Judith Futers, Education Consultant
The new draft National Curriculum totals just 173 pages but nevertheless contains significant changes in content and approach.
Most teachers, for example, will welcome the retention of Citizenship as a subject because of its vital role in helping young people make sense of a turbulent, unpredictable world. This more pragmatic approach is broadly characteristic of the new curriculum as a whole. Replacing ICT with computing and making foreign languages a compulsory primary school subject are both indicative of a desire to put the acquisition of basic skills at the top of the education agenda.
Following the precept that pupils are taught ‘the best that has been thought and said’ the history curriculum now focuses on key figures from the past and traces British history chronologically from the Stone Age to the present day, highlighting kings and queens, major battles and key turning-points. Spelling, Punctuation and Grammar now have a raised profile within English teaching and PHSE’s remit has been broadened to include economic education so that pupils gain the confidence to manage their finances.
Generally speaking, imparting ‘the essential knowledge in the key subject disciplines’ is now seen as teachers’ primary role, especially in the core subjects of English, Maths and Science.

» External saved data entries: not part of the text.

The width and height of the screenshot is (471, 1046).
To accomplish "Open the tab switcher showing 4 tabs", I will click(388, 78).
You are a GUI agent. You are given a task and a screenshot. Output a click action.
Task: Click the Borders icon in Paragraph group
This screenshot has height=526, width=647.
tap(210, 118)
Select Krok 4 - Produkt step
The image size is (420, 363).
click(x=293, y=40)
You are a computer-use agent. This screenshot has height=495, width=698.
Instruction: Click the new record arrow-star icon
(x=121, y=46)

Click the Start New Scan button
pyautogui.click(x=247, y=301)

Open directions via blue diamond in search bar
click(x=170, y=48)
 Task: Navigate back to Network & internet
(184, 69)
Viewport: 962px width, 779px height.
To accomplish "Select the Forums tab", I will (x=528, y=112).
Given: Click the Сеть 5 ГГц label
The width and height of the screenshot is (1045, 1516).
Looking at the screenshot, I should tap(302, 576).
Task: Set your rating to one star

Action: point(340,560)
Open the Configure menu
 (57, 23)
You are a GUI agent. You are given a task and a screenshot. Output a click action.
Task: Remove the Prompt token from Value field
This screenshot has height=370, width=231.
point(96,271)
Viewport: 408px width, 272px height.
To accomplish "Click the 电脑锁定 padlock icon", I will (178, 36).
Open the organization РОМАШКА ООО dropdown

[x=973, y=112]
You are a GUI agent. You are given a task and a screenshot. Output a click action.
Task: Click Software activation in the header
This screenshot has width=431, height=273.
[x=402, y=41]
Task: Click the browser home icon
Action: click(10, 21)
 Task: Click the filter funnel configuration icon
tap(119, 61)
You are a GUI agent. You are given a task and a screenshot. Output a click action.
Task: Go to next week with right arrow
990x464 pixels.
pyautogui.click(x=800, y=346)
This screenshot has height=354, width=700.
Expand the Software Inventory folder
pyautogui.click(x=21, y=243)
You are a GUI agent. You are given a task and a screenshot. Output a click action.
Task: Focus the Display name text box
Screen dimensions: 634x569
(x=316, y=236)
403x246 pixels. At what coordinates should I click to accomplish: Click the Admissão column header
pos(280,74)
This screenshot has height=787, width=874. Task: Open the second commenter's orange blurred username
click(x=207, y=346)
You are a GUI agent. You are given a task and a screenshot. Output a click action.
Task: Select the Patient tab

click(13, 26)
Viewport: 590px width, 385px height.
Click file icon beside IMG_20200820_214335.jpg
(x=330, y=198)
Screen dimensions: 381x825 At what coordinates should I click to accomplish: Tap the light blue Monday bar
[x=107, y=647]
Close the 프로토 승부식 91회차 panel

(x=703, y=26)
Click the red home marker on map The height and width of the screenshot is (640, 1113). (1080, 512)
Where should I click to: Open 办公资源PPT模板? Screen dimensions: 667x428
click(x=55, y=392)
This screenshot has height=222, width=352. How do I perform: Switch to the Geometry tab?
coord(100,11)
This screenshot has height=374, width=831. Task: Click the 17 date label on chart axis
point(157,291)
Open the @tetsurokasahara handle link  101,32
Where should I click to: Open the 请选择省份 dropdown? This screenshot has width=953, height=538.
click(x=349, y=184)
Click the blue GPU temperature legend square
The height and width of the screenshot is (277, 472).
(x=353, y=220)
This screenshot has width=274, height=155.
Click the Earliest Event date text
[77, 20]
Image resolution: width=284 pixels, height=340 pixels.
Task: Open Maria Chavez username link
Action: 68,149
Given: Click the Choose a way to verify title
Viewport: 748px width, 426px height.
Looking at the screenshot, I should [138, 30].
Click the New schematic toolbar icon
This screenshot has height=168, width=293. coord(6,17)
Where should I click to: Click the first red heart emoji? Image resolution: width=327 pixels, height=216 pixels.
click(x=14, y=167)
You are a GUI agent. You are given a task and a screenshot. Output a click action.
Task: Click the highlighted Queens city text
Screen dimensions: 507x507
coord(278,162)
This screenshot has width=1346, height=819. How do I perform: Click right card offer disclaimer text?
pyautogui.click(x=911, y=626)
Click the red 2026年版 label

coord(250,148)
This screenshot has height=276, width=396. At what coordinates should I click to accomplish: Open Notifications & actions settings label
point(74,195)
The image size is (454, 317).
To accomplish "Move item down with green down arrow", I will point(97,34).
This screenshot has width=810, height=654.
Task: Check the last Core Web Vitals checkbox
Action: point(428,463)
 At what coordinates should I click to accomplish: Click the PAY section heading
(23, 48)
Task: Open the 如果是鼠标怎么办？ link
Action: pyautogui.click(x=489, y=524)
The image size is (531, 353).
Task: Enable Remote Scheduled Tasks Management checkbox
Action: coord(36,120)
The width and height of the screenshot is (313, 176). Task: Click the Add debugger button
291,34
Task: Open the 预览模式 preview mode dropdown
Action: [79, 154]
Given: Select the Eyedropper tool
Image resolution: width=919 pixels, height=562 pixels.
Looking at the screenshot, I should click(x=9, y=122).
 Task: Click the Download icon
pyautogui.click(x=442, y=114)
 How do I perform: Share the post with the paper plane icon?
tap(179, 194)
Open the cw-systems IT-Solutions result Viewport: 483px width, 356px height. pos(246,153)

The publication of the new curriculum can broadly be read as a return to more traditional educational values. This along with new, tougher GCSEs and restructured A Levels, will be certain to keep education in the headlines for the foreseeable future. Meanwhile, areas such as computing and economic education within PHSE, now hold the greatest promise for those outside the educational world who believe they can add value to curriculum delivery and at the same time bring valuable rewards to their businesses or organisations.